Derrota na indicação ao STF impulsiona movimentação para nomeação de Messias na pasta da Justiça
Após a rejeição da indicação de Jorge Messias ao Supremo Tribunal Federal pelo Senado, aliados do presidente Luiz Inácio Lula da Silva avaliam que sua nomeação para o Ministério da Justiça pode fortalecer a gestão da Polícia Federal e sinalizar resistência política.
Na sequência da votação que impediu Jorge Messias de assumir uma cadeira no Supremo Tribunal Federal (STF), aliados do presidente Luiz Inácio Lula da Silva (PT) passaram a defender sua nomeação para o Ministério da Justiça. A pasta é responsável pela supervisão da Polícia Federal (PF), órgão central em investigações de grande repercussão, como o caso Master. Messias foi derrotado no plenário do Senado na noite de 29 de abril, quando 42 senadores votaram contra sua indicação e 34 a favor. Ele havia sido indicado pelo presidente Lula em novembro para substituir Luis Roberto Barroso, que deixou o STF em outubro do ano passado. A rejeição da indicação foi marcada por articulações políticas intensas. O presidente do Senado, Davi Alcolumbre (União Brasil-AP), manifestou descontentamento desde o anúncio do nome, defendendo a indicação do senador Rodrigo Pacheco (PSB-MG) para a vaga. Fontes próximas ao presidente Lula atribuem o resultado a uma combinação de traições de última hora, votos inesperados e o clima de disputa política-eleitoral que permeia o Senado. Além disso, o grupo do senador Flávio Bolsonaro (PL), pré-candidato à Presidência da República, teve papel fundamental na mobilização contra Messias, transformando a votação em um símbolo de oposição ao governo Lula.

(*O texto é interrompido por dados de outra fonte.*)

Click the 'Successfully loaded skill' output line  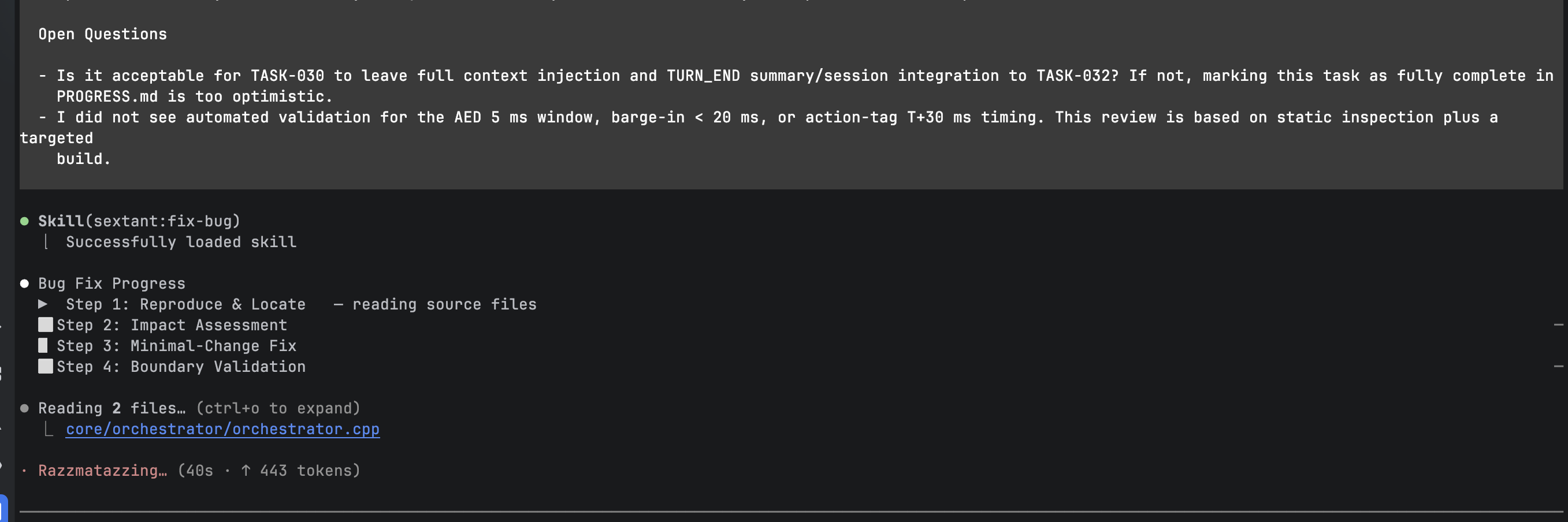[x=181, y=242]
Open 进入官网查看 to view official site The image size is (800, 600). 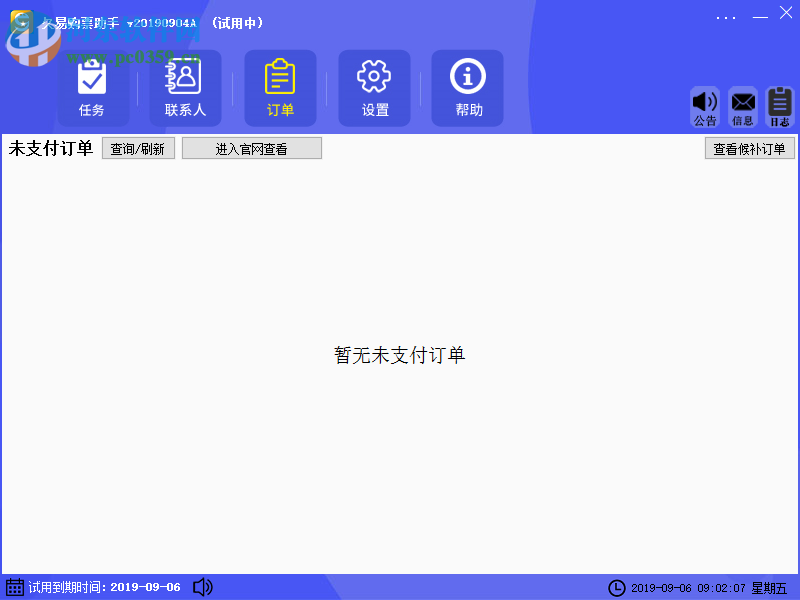(251, 147)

Diante desse cenário, a sugestão de transferir Messias para o Ministério da Justiça visa dar continuidade ao alinhamento político e estratégico do governo, especialmente no que diz respeito ao controle da Polícia Federal e às investigações em curso. A decisão também representa uma resposta do presidente Lula à derrota no Senado, reforçando sua aposta em aliados próximos para cargos-chave na administração pública.
Contexto
Jorge Messias foi indicado pelo presidente Lula para o STF em novembro de 2025, mas enfrentou resistência no Senado, que rejeitou sua nomeação em abril de 2026. A indicação para o Ministério da Justiça surge como alternativa para manter Messias em posição de destaque no governo, especialmente diante da importância da Polícia Federal e das investigações sensíveis sob sua jurisdição. A disputa política no Senado reflete o ambiente polarizado e as articulações eleitorais que antecedem as eleições presidenciais no Brasil.